Something they need.
They get one gift from Santa, and a stocking will little things as well. Others have asked if my kids feel short changed by this. Is it boring? I asked my girls this last year and they said, “What? You aren’t stopping that, are you? We love it! Don’t quit doing it!” So no, it’s safe to say they enjoy it!
That change alone freed me from so much holiday stress. I cannot over-buy or emotionally shop. I’m forced to pick carefully, then stop shopping and do other things. The priority list now includes more fun things that I don’t dread doing, like see the Nutcracker, snow-shoe, hot glue stuff to stuff and make ugly crafts, watch our favorite Christmas movies. Do I still get stressy? Of course. Do I still have waves of Non Christmas Card Sending Guilt as I open up cute Shutterfly cards I ADORE getting from my family and friends. Sure. Do I envy the women who really do have the skills to Do Christmas and do it well and enjoy doing it? Honestly, yes. Does it bother me enough to go back to the old ways? No. I hope any of you who are entering this season feeling like it’s time for new traditions, will find some peace in knowing that we don’t have an Elf on the Shelf, I don’t want one, and if you give me one, I will use him as a door stop. May you do more of the things you love, and less of the things you don’t!
3 thoughts on “A Read/Want/Wear/Need Christmas”
Well said my friend.
Years ago when I was still in MOPs – we started doing three gifts. Similar idea as yours, this based on Jesus getting three gifts (Gold, Frankincense & Myrrh). Something you want, something for your body and something Christ centered. One year Emma’s “want” gift was a dictionary and her “body” gift was socks. I love that kid. They love this idea. I will admit sometimes they get a few additional small gifts, usually books I’ve found on sale (goes with your idea of “something to read”). This year for the Christ centered Sarah wants to make cookies for the neighbors. We can do that.

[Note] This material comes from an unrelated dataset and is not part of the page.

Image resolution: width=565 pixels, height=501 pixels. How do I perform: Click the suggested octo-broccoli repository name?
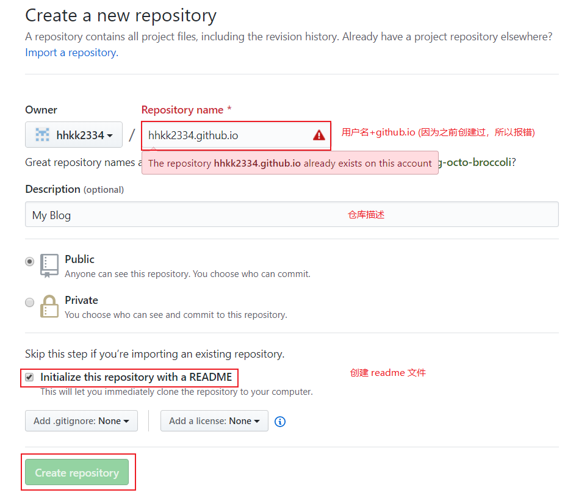tap(476, 163)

Christmas cards? Eh, Maybe.
It seems my kids favorite memories are not of the gifts they’ve received – but of the time we spend together. Watching movies, making a gingerbread house, hot glueing stuff to stuff…
I would come hot glue stuff with you gals any day.
Tremendous idea. Amazing. This year we had already planned on scaling back quite a bit, but didn’t have a definite plan as to HOW. Now I think we do! Love it.
And yeah, this Christmas, I’m all about never feeling guilt anymore for things I think I “should” be doing. No way. Letting all that go, and realizing it’s completely ok. Even traditions that have pretty much lost their luster can stop being traditions. Whoa! 🙂 Merry Christmas friend!